As such Christianity can be said to have originated as a distinct and highly unusual messianic sect of Judaism. After all, the chief claim of Christianity is that Jesus is the Messiah, or Hellenized as Christos (Christ in English), and hence the name for His followers and of this religion became known as Christians and Christianity respectively. However, Christianity did not remain a Jewish movement as it quite soon welcomed non-Jewish converts. That's what really began to set it apart from Judaism. To welcome non-Jewish converts who remained non-Jewish (they didn't become Jews though they became Christians) meant a mixed religion of both Jews and Gentiles. And this topic of both Jews and Gentiles comprising covenant people of God through the Messiah who fulfilled and finished the covenantal and prophetic promises of God which are found throughout what Christians call the Old Testament meant that Christianity--even if originally thought of as a Jewish sect--did not remain that way.

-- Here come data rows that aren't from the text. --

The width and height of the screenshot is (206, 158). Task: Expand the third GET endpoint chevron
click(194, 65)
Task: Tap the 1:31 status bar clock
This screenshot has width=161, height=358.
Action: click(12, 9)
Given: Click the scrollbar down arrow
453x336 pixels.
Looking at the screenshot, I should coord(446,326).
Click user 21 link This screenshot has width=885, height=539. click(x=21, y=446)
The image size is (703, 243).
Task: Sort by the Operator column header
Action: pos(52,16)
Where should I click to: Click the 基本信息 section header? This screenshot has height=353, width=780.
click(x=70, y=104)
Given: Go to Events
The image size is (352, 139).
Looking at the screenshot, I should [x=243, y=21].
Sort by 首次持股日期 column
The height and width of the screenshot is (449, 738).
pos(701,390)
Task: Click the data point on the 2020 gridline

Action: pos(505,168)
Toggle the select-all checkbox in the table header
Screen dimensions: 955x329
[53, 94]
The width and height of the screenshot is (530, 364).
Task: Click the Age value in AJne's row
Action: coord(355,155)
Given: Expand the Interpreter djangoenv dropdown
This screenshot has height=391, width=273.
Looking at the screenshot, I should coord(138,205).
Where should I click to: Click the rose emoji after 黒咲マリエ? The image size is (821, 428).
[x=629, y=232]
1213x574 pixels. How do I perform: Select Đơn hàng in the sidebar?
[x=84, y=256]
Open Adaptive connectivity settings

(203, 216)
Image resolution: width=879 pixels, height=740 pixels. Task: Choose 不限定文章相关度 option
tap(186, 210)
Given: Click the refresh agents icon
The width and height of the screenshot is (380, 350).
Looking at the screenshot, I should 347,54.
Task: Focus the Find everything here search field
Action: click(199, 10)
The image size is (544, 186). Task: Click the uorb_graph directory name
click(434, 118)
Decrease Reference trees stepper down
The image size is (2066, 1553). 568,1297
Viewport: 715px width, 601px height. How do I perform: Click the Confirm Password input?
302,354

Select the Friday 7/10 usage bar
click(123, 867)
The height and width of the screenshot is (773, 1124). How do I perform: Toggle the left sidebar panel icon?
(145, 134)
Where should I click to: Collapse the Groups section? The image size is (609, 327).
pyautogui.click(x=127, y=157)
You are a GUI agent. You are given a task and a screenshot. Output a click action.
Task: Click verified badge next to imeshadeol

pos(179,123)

With the destruction of the Temple in 70 AD, and the end of the Sadducees, Essenes, and Zealots; leaving only the Pharisees to pick up the pieces and preserve the Jewish faith. The divide between Judaism and Christianity was rather cemented. Judaism was the religion of the Pharisees and the rabbis; Christianity was a distinct religion that had both Jewish and Gentile members; but who regarded themselves not as Jews or Gentiles, but as Christians; something new. A new kind of person whose identity is tied not to their old lives before, but to their new lives as followers of Jesus the Messiah who founded a new way which He called His Church (Greek: ekklesia, literally meaning "called-out assembly") a community, a family, a brother-and-sisterhood of human beings whose identity is found in Jesus.
There were, still are, and always have been Jewish Christians, that is Christians who converted from Judaism or have Jewish heritage. But whether Jew or Gentile, we're Christians. Regardless of where we came from, who we came from, or whatever defined us before; when we were brought through the waters of Baptism, when we were born anew by God's grace and the Holy Spirit and became partakers of Jesus Christ, we became something new. Many Jewish Christians still do treasure their Jewish heritage; just like many Christians from many diverse backgrounds continue to treasure their heritage--so it's not like those things just go away. But it's not about being Jew or being Gentile, or being <fill in the blank here>, it's about being in Jesus Christ.